ControlNet Stable Diffusion XL API

Generate an image using a ControlNet Stable Diffusion 1.5 (SD1.5) model.

OctoAI’s SD1.5 Controlnet API supports both text-to-image, image-to-image use cases, and works with custom assests like LoRAs, checkpoints, VAES, and textual inversions. We offer the following public OctoAI SD1.5 ControlNet checkpoints in the OctoAI Asset Library:

octoai:canny_sd15
octoai:depth_sd15
octoai:inpaint_sd15
octoai:ip2p_sd15
octoai:lineart_sd15
octoai:openpose_sd15
octoai:scribble_sd15
octoai:tile_sd15

In addition to using the default ControlNet checkpoints, you can also upload your own private ControlNet checkpoints to the OctoAI Asset Library. These custom checkpoints can then be utilized during generation by specifying the controlnet parameter. When using custom ControlNet checkpoints, please ensure you provide your own ControlNet mask using the controlnet_image parameter.

You need to create an OctoAI Authentication Token to access this API.

How to use

Invoke https://image.octoai.run/generate/controlnet-sd15 endpoint with a POST request.

The headers of the request must include an Authentication Token in the authorization field. The accept header should be set to application/json to receive the image encoded as base64 in a JSON response.

Generating with a prompt: Commonly referred to as text-to-image, this mode generates an image from text alone.

  • prompt - text to generate the image from
  • controlnet- Required if using a controlnet engine. Argument takes in the value of ControlNet to be used during image generation.
  • controlnet_image: Required if using a controlnet engine. Controlnet image encoded in b64 string for guiding image generation.
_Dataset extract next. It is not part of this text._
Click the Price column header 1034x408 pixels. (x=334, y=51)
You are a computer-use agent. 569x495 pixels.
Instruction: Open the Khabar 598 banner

Generating with a prompt and an image: Commonly referred to as image-to-image, this mode also generates an image from text but uses an existing image as the starting point. The required parameters are:

  • prompt - text to generate the image from
  • init_image - the image to use as the starting point for the generation. Argument takes an image encoded as a string in base64 format.
  • strength - controls how much influence the image parameter has on the output image
  • controlnet- Required if using a controlnet engine. Argument takes in the value of ControlNet to be used during image generation.
  • controlnet_image: Required if using a controlnet engine. Controlnet image encoded in b64 string for guiding image generation.

Generating with a prompt and a custom asset: This mode generates an image from text but uses either a custom checkpoint, LoRA, textual inversion, or VAE. Note that using a custom asset increases generation time.

  • prompt - text to generate the image from
  • controlnet- Required if using a controlnet engine. Argument takes in the value of ControlNet to be used during image generation.
  • controlnet_image- Required if using a controlnet engine. Controlnet image encoded in b64 string for guiding image generation.
  • checkpoint - Here you can specify a checkpoint either from the OctoAI asset library or your private asset library.
  • loras - Here you can specify LoRAs, in name-weight pairs, either from the OctoAI asset library or your private asset library.
  • textual_inversions - Here you can specify textual inversions and their corresponding trigger words.
  • vae - Here you can specify variational autoencoders.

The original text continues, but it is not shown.